魏書卷六十二 列傳第五十 高道悦
剛直な諫臣
- 字文欣、遼東新昌の人。曽祖・策は馮跋の散騎常侍・新昌侯、祖・育は馮文通の建徳令であったが、世祖の東征に際し一族五百余家を率いて帰順、建忠将軍・二郡太守を賜った。
- 道悦は中書学士・侍御主文中散を経て治書侍御史・諫議大夫となり、厳正な姿勢で知られた。南征の徴兵の期日違反を弾劾する等、上位の任城王澄・尚書左丞公孫良らの過失も遠慮なく上奏した。兄・観の縁座を澄に指摘されたが、恩宥により不問となった。
- 高祖は道悦の忠篤さを評価し「その謇諤の誠は汲黯・鮑宣にも劣らない」として主爵下大夫・諫議大夫に留任させた。

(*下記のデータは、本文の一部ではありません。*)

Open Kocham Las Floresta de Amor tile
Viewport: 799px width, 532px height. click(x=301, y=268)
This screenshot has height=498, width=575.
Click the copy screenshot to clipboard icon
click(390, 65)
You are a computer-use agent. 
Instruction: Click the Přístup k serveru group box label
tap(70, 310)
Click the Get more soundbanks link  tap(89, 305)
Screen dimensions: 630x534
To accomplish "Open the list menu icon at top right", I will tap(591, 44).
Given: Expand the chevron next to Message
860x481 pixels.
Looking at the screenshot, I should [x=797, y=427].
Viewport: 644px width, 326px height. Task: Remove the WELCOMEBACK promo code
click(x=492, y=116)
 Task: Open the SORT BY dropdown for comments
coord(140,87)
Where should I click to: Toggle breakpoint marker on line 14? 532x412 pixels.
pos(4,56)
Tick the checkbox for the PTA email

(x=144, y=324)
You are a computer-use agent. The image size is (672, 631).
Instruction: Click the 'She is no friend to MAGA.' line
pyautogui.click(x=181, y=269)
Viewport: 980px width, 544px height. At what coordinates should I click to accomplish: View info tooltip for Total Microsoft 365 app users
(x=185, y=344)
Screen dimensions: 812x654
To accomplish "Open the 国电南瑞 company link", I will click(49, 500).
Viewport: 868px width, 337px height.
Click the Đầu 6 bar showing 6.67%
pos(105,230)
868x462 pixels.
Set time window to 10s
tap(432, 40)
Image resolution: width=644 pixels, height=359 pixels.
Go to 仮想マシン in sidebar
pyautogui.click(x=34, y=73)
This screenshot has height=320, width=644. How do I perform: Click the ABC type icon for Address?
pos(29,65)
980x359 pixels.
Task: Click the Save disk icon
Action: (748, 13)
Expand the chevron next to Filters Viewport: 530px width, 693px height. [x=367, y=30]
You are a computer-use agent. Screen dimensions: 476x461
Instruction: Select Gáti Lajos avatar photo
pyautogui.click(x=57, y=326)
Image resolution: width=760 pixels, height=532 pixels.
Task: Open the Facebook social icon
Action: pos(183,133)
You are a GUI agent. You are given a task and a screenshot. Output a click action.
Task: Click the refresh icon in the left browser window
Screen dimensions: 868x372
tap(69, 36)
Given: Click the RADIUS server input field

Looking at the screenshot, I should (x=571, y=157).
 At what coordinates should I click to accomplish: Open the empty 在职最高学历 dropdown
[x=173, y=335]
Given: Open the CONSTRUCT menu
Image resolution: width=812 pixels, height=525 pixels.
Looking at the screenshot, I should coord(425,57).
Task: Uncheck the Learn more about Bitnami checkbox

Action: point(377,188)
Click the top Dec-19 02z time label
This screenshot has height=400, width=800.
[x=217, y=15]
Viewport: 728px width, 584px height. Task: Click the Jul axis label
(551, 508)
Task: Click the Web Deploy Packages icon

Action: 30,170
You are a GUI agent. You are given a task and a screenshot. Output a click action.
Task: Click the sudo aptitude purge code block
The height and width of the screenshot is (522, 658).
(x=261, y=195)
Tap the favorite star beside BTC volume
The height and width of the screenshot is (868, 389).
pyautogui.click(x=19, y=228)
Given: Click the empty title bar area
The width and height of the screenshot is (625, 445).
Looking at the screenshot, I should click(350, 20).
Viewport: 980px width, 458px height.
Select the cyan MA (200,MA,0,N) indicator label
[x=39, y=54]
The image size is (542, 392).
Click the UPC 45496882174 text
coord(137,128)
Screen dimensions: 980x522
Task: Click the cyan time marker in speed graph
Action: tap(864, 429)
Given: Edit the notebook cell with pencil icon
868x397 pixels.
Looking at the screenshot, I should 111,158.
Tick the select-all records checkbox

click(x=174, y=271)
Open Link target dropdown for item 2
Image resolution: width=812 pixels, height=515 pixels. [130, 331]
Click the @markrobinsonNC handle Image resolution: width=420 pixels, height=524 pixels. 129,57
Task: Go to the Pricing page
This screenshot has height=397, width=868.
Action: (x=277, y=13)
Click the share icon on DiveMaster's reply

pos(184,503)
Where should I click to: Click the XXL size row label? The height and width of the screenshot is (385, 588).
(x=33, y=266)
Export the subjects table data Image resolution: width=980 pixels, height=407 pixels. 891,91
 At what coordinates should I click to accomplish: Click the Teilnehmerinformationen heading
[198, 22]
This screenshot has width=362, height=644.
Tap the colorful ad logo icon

- 鄴への遷都に際し、水路での行幸のために舟艫を新造する計画に対し、道悦は上表して陸路の安全性と資源の浪費を理由に反対、高祖はこれを一部認め陸路を選んだ。
- 太子中庶子となり厳格な姿勢で宮官を畏憚させたが、太和二十年(496年)秋、太子・恂が平城への還帰を密かに謀った際、道悦のたび重なる諫言を恨んだ恂に禁中で殺害された。
- 高祖は深く悲しみ散騎常侍・帯管州刺史を追贈、諡は貞侯。世宗も忠節を追録し、長子・顕族に給事中を授けた。
高道悦の一族(附伝)
- 長子・顕族は忠厚で知られ、右軍将軍で卒去。
- 顕族の弟・敬猷は蕭寶夤の驃騎司馬となったが、寶夤の謀反に際し行台郎中・封偉伯らと共に義挙を図るも露見して殺された。贈冠軍将軍・滄州刺史。
- 道悦の長兄・嵩は魏郡太守。嵩の弟・雙は貪汚により免官・復官を繰り返し、幽州刺史時代にも貪穢を咎められたが赦されまもなく卒去。雙の弟・観は西征中に戦死し、通直散騎侍郎を贈られ、諡は閔。
史論
李彪は微族の出身ながら才志確固として太和の世に抜擢され、その声望は江南にまで及び、良史たるにふさわしい筆力を持った。しかし直言を貫くあまり術策を欠き、晩節は不遇に終わった。百里を行く者が九十里で半ばとするというが、彪はまさにそれであった。高道悦の匡直の風はその厳格さゆえに世に憚られ、正しさゆえに禍を招いたのは、悲しむべきことである。